Afterwards, he became one of America’s most renowned insurance lawyers as a partner in the New York firm of Watters and Donovan.
But his life and that of his family was about to take an unexpected turn.
Brooklyn Bar Association asked him to represent the Soviet spy, Abel, who had been charged by the United States with conspiracy to commit military and atomic espionage, a crime punishable by death.
Donovan took the case, knowing how unpopular his task would be in a country obsessed with the threat of Communism.
But he strongly believed it was the right thing to do in the interest of his country and his profession.
His stance and the global focus it is now being given by Spielberg’s film is seen by many observers as highly relevant in today’s era of growing international terrorism and how governments deal with detained suspects.
“Everyone deserves a defence. Our principles are engraved in the history and the law of this land,” Donovan said in 1962.
“If the free world is not faithful to its own moral code, there remains no society for which others may hunger.”
He bravely represented Abel all the way from the District Court in Brooklyn to the US Supreme Court where Chief Justice Earl Warren paid him a remarkable tribute: “I think I can say that in my time on this Court no man has undertaken a more arduous, more self-sacrificing task.”
Abel was sentenced to 30 years in prison but Donovan saved him from execution, arguing it was possible in the foreseeable future that an American of equivalent rank would be captured by Soviet Russia or an ally.

§ **Raw data**
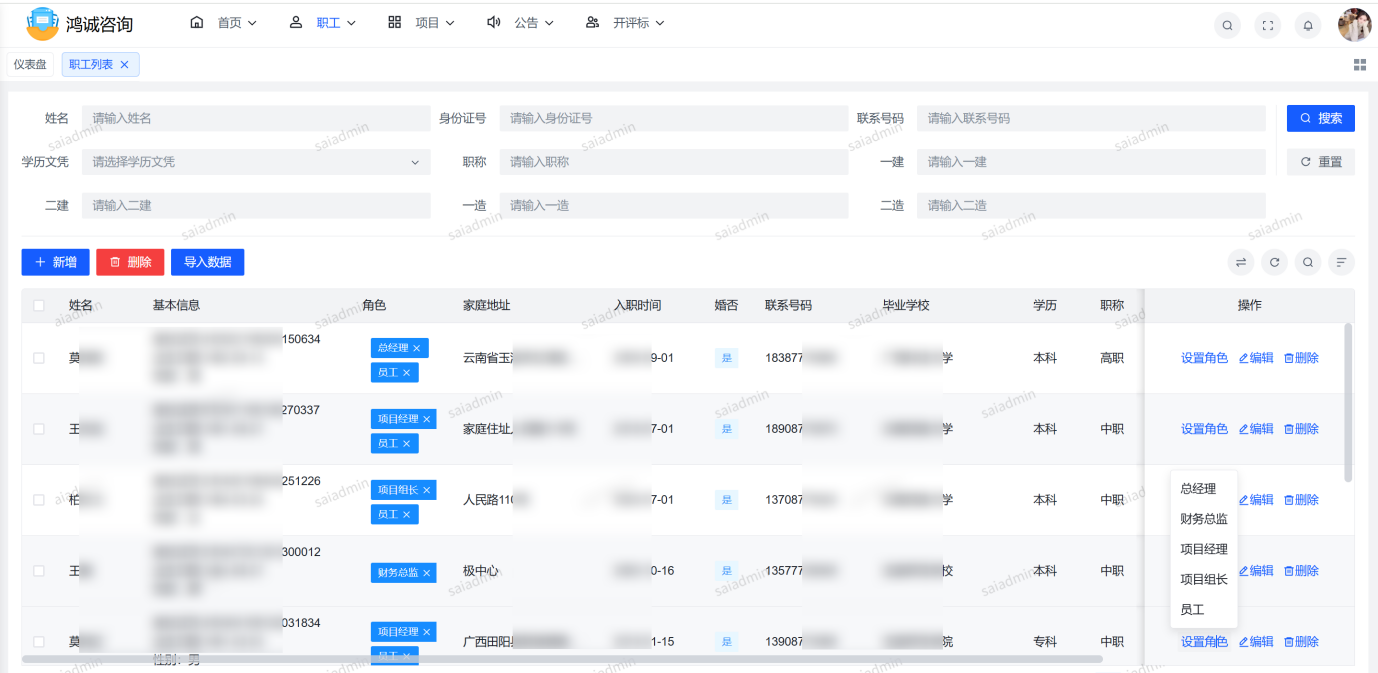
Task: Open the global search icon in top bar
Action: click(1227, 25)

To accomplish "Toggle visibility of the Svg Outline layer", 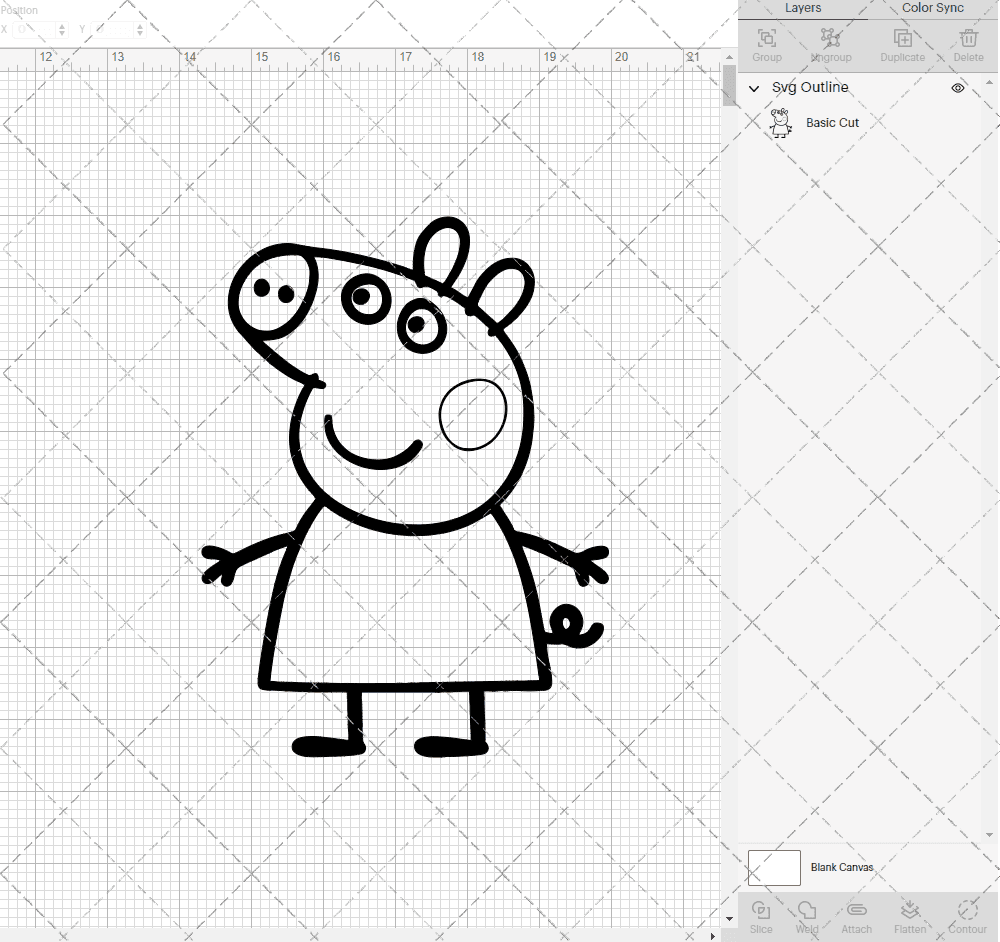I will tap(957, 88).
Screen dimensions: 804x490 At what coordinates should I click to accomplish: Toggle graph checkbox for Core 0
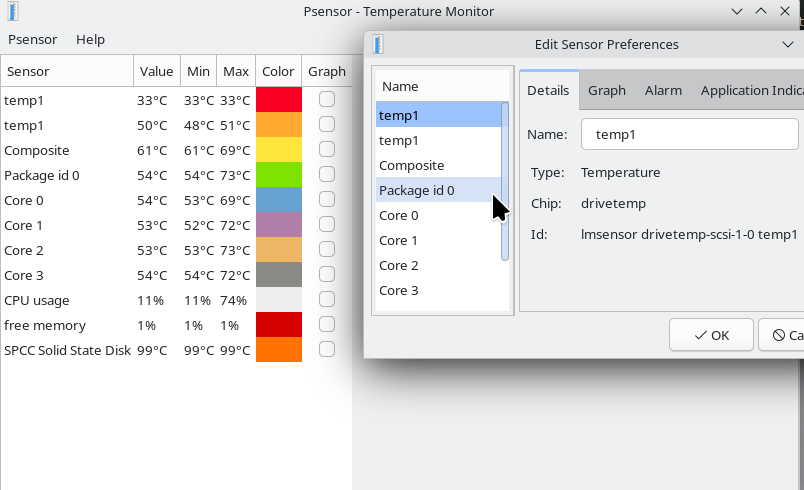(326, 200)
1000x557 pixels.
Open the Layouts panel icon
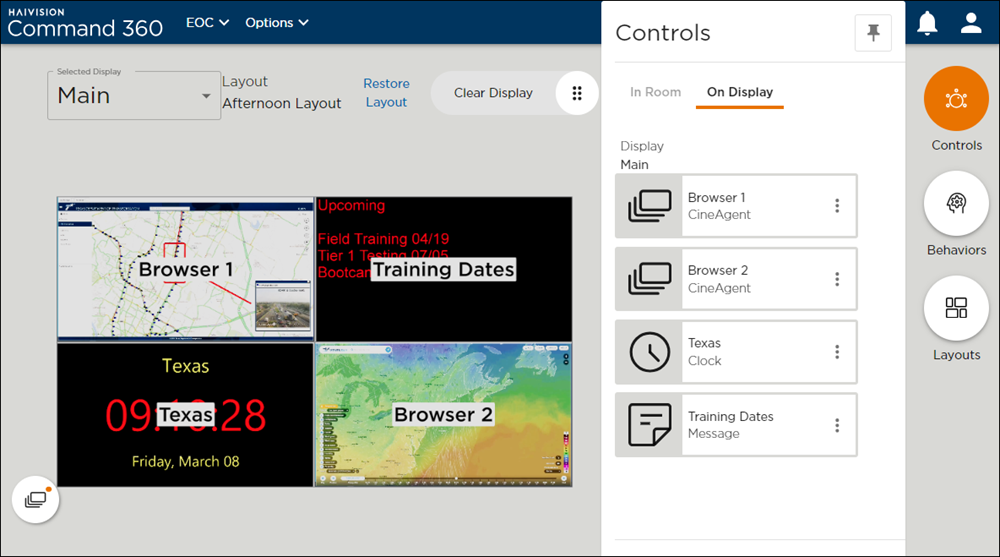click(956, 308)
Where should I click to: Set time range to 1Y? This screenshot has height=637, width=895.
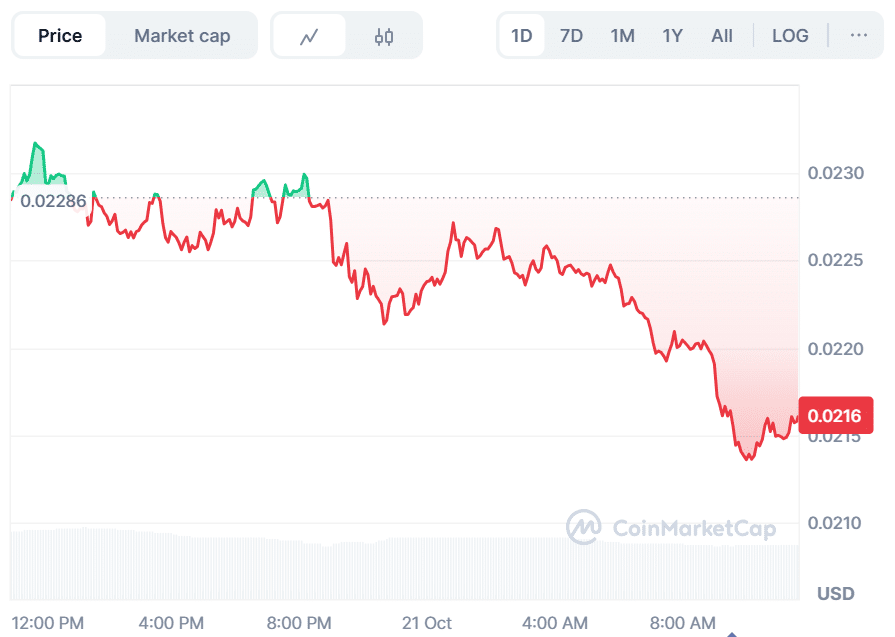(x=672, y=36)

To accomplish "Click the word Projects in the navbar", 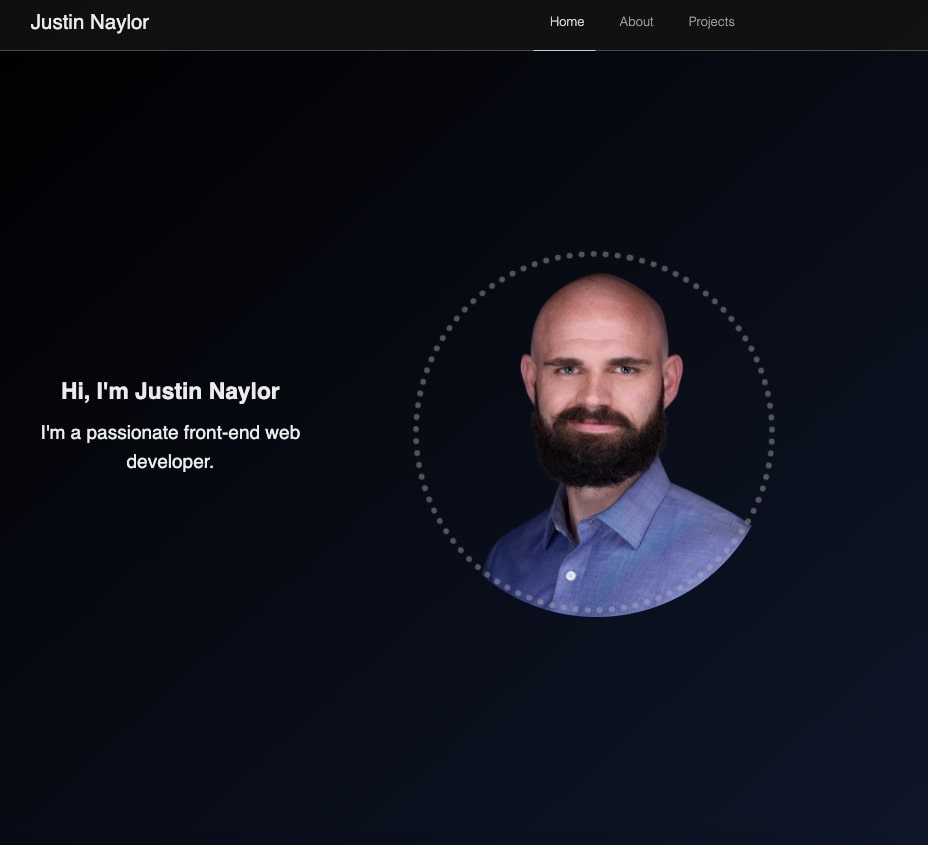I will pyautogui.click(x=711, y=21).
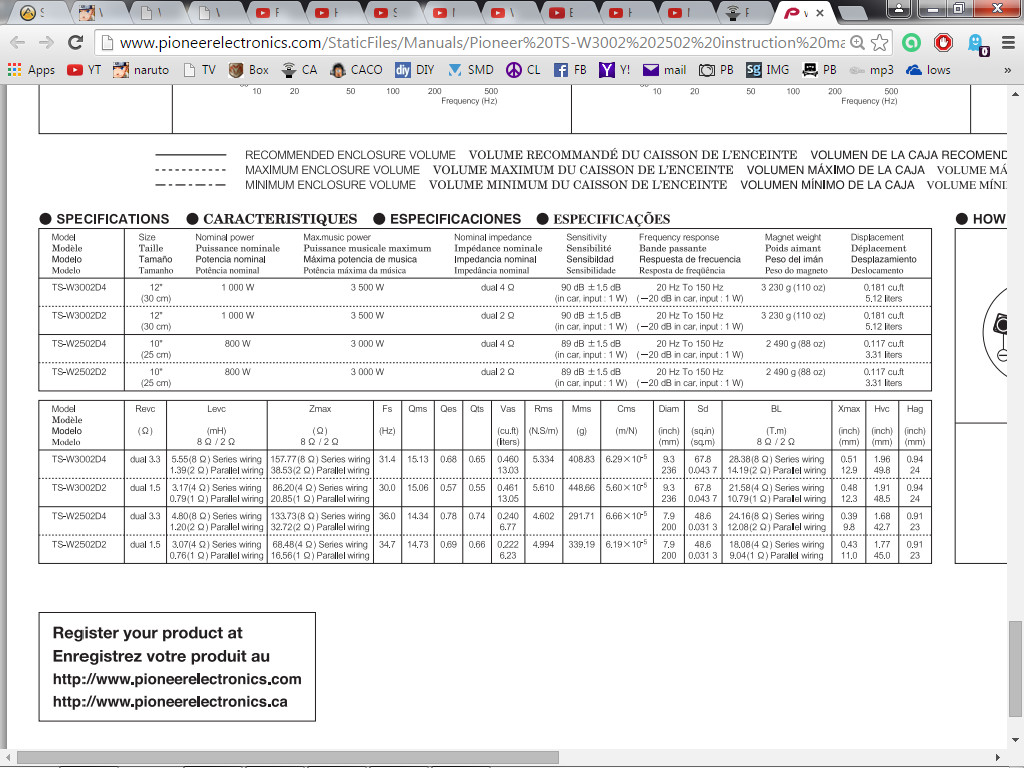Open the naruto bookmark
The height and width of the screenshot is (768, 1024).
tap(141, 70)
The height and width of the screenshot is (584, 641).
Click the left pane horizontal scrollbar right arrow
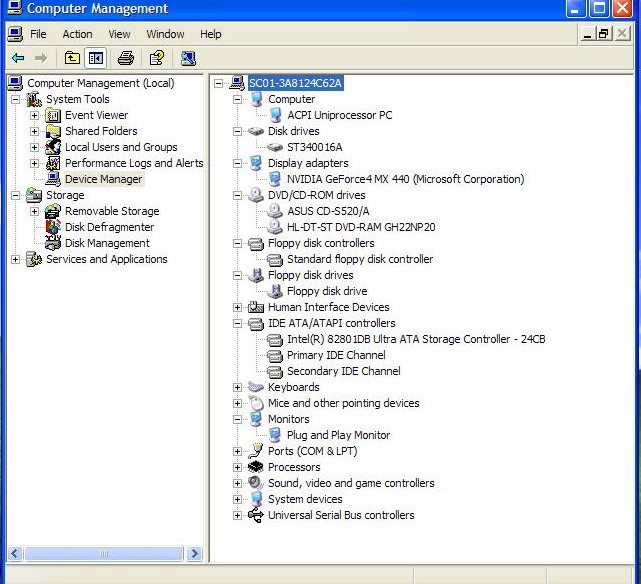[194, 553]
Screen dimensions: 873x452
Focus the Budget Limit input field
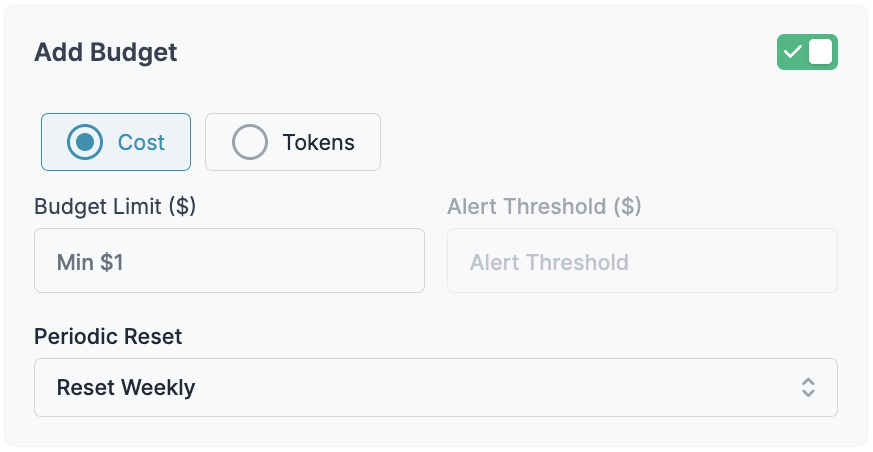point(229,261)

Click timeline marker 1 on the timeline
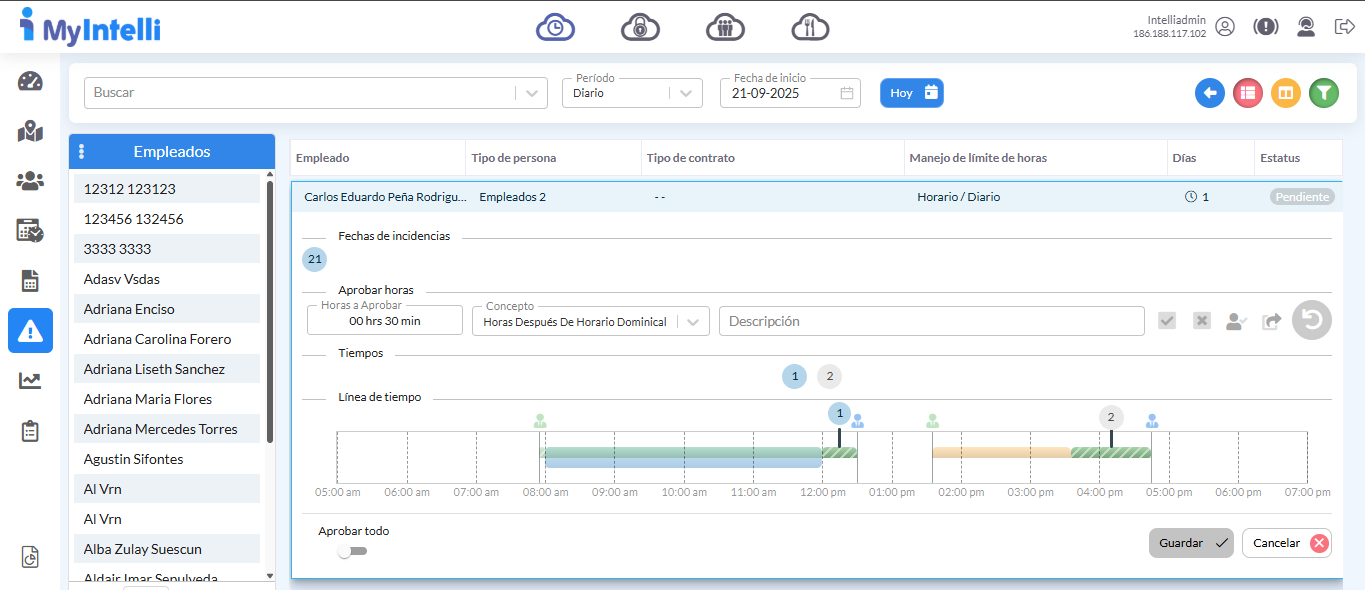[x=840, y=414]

§ **Problem**
Carry the passage on Donovan's defense of Abel forward, starting after its last sentence. The listing was taken from a separate source.

§ **Answer box**
At such time, he said, an exchange of prisoners through diplomatic channels could be considered to be in the best national interests of the United States.
It was a prophetic statement. On May 1, 1960, US pilot Francis Gary Powers was captured in the Soviet Union, after his U-2 surveillance plane was shot down by a surface-to-air missile over the Ural mountains.
Powers was sentenced to ten years by the Soviets, but four years later efforts were underway to swop him with Able.
Jim Donovan was at the heart of the drama, with US government permission.
He travelled alone into dreary East Berlin to negotiate with the KGB for the release of Powers and two American college students, Pryor, who was being held by the East Germans, and Marvin Makinen, who was in a Soviet prison in Kiev, also on an alleged spying charge.
The American State Department feared Donovan might be held hostage but he replied that the best possible medicine for that worry was a 12-year-old Scotch.
Powers and Abel were eventually exchanged on February 10, 1962.
The location was Glienicke Bridge, connecting West Berlin with the East German city of Potsdam.
At the same time Pryor was released at Checkpoint Charlie, 20 miles away. Makinen was ultimately freed in 1963.
Donovan’s alma mater Fordham University hailed him as “the most successful American practitioner of metadiplomacy” during the Cold War.
It said he was someone who could operate above and beyond the usual diplomatic channels to disarm “the world’s best jugglers of words and ideas” and win “a striking victory for his country.”
Frank DeRosa, a young CIA lawyer, who later became general counsel with General Electric, worked with Donovan and regarded him a hero.
“I think Donovan had the ability to get down to everybody’s level,” he said, noting that he was “steeped in Brooklyn Irish politics and brought a certain toughness and frankness” and a sense of humour to conversations.
“He could be a street fighter if he had to be, but he was also an educated bibliophile, a student of all things, including religion, and a fellow interested in helping the poor. He was a Renaissance man.”
Jim Donovan’s family members met with the Bridge of Spies film makers at the premier in New York in October and were delighted with the outcome.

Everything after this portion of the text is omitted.